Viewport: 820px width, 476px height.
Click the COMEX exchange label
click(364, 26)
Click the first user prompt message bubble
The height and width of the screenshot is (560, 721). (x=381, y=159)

· · ·

What the task asks: Everything from the line containing "Click the COMEX exchange label" through the end of the entries above should be retyped exactly, and nothing else.

Solved exercise:
Click the COMEX exchange label
click(364, 26)
Click the first user prompt message bubble
The height and width of the screenshot is (560, 721). (x=381, y=159)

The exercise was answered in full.